A articulação entre a biografia e as aprendizagens são importantes recursos para a reflexão das práticas pedagógicas do passado e da contemporaneidade nos processos de formação docente. Assim, ao propiciar leituras de textos biográficos em cursos de preparação de professores e professoras, além de possibilitar o conhecimento do gênero textual, favorece o conhecimento dos aspectos educacionais presentes naquela narrativa, elemento importante para o próximo passo: escrever a sua própria história.

Aprendizagens e biografias do educador Paulo Freire

A retomada da infância distante, buscando a compreensão do meu ato de “ler” o mundo particular em que me movia - e até onde não sou traído pela memória - me é absolutamente significativa. Neste esforço a que me vou entregando, re-crio, e re-vivo, no texto que escrevo, a experiência vivida no momento em que ainda não lia a palavra. [...]. A velha casa, seus quartos, seu corredor, seu sótão, seu terraço [...], o quintal amplo em que se achava, tudo isso foi o meu primeiro mundo. Nele engatinhei, balbuciei, me pus de pé, andei, falei. Na verdade, aquele mundo especial se dava a mim como o mundo de minha atividade perceptiva, por isso mesmo como o mundo de minhas primeiras leituras (Freire, 1989, p. 9).

As memórias operam como importantes desencadeadores de lembranças e nesse contexto se presentificam no ambiente escolar, no tempo da alfabetização. Reconhecemos que no decorrer do processo, há complexas relações entre o pessoal e o social. A esse respeito, a canção Meus tempos de criança, de Ataulfo Alves (1967), representa uma ilustração que favorece a reflexão sobre o assunto. São escritos produzidos por um adulto que narra um passado de aprendizagens no início da escolarização, traduzidos em sentimentos de nostalgia e gratidão: "Que saudade da professorinha que me ensinou o beabá...".

Esses registros confirmam que “os escritos autobiográficos permitem que a história da educação inclua em seus discursos também a voz dos sujeitos que se constituíram atores educacionais, e que, portanto, têm muito a nos dizer sobre os processos educativos dos quais fizeram parte” (Silva, 2019, p. 36).

A música, produzida nos anos sessenta, sinaliza representações dos tempos, como “esquemas intelectuais incorporados que criam figuras graças às quais o presente pode adquirir sentido, o outro torna-se inteligível e o espaço a ser decifrado” (Chartier, 1990, p. 17), fornecendo pistas que as práticas sociais dialogam com as vivências escolares. Ela expressa lembranças de infância - a amorosidade, a gratidão do cantor de Minas Gerais por uma docente que foi importante em seu processo de alfabetização.

Dados de origem
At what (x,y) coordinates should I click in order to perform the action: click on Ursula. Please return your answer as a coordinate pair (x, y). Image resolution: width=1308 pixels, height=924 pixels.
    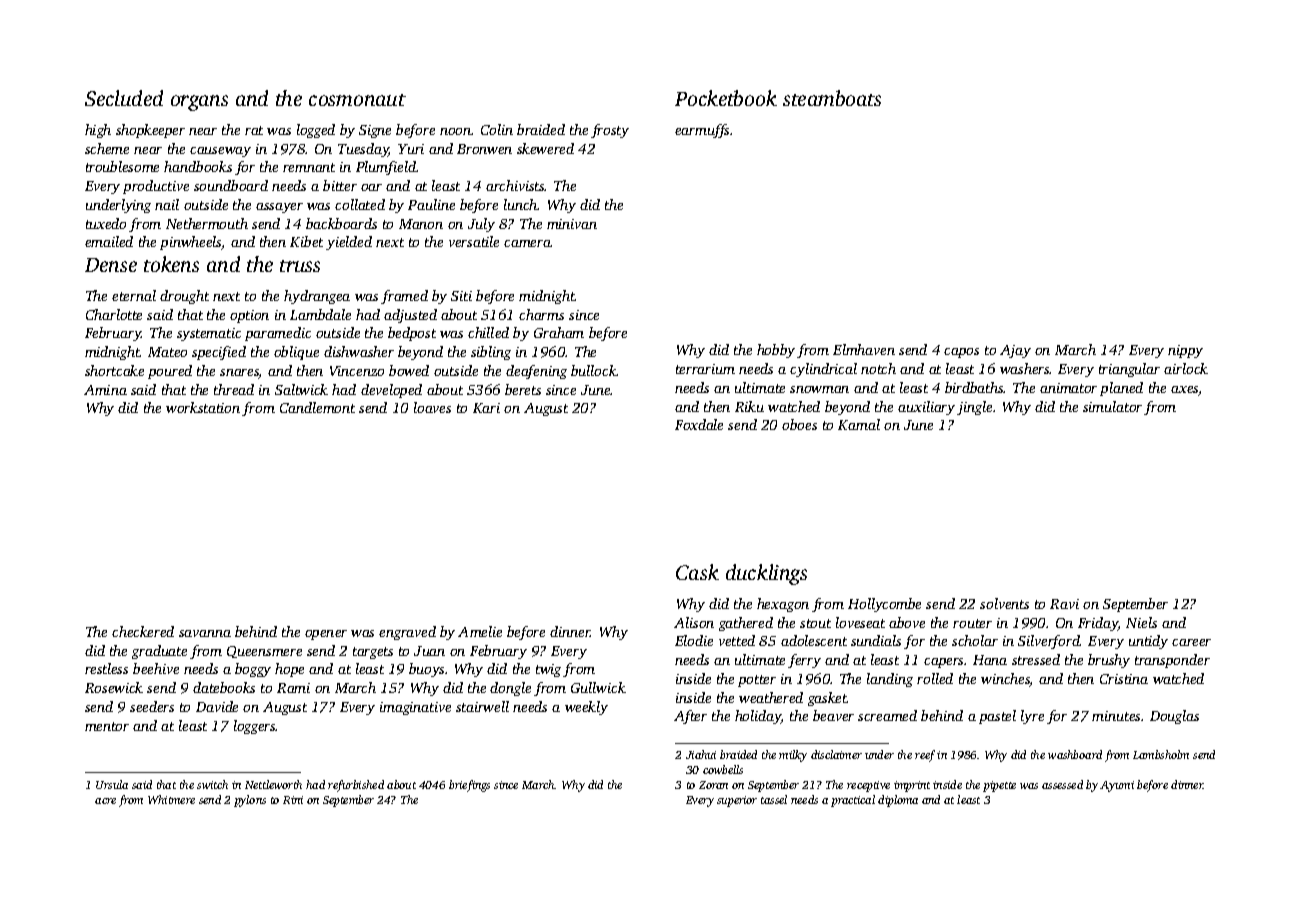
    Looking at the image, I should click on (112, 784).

Exercícios propostos
1. Segundo o trecho sobre biografias e formação docente, em que década foi produzida a canção de Ataulfo Alves citada?
2. Escreva a continuação do trecho sobre biografias e formação docente a partir da última frase apresentada.
As tarefas podem ser feitas sem a listagem.

Respostas
1. Nos anos sessenta.

2.
Significa afirmar que as docências consideradas extraordinárias podem influenciar no processo educativo e a profissionalidade na área educacional. A esse respeito recorremos às memórias de Paulo Freire que, assim como Ataulfo Alves, registrou notas da memória de uma professora que marcou a sua trajetória formativa no começo da escolarização: "A primeira presença em meu aprendizado escolar que me causou impacto, e causa até hoje, foi uma jovem professorinha. [...] uso esse termo, professorinha, com muito afeto. Chamava-se Eunice Vasconcelos (1909-1977)" (Freire, 1994, p. 58).

Inicialmente, o registro dessa memória foi mobilizado em uma conferência realizada no Congresso Brasileiro de Leitura (Cole), ocorrido em Campinas (em novembro de 1981); posteriormente ele a publicou em livro, A importância do ato de ler (Freire, 1989). Foi nessa ocasião que o educador pernambucano discutiu a leitura a partir de sua experiência durante o processo de aquisição da língua escrita, iniciado em casa e continuado na escola com elementos de seu mundo:

ao chegar à escolinha particular de Eunice Vasconcelos, [...] já estava alfabetizado. Eunice continuou e aprofundou o trabalho de meus pais. Com ela, a leitura da palavra, da frase, da sentença, jamais significou uma ruptura com a "leitura" do mundo. Com ela, a leitura da palavra foi a leitura da “palavramundo” (Freire, 1989, p. 11).

Depois, a produção dessa memória-homenagem foi publicada em dezembro de 1994 pela revista Nova Escola. Um registro que mobiliza lembranças de infância envolvendo proximidades entre o contexto escolar e o ambiente familiar. "A minha alegria de viver, que me marca até hoje, se transferia de casa para a escola, ainda que cada uma tivesse suas características especiais. Isso porque a escola de Eunice não me amedrontava, não tolhia minha curiosidade" (Freire, 1994, p. 58).

Figura 1: Homenagem de Paulo Freire a Eunice Vasconcelos

Fonte: Revista Nova Escola, 1994.

No memorial da professora inesquecível de Paulo Freire, reitera-se que o educador já sabia ler e escrever quando foi matriculado na escolinha particular da docente Eunice Vasconcelos, evidência explicada na atualidade pelos estudos construtivistas em alfabetização. “Eu já sabia ler e escrever quando cheguei à escolinha particular de Eunice, aos seis anos. Era a década de 20. Eu havia sido alfabetizado em casa, por minha mãe e meu pai” (Freire, 1994, p. 58).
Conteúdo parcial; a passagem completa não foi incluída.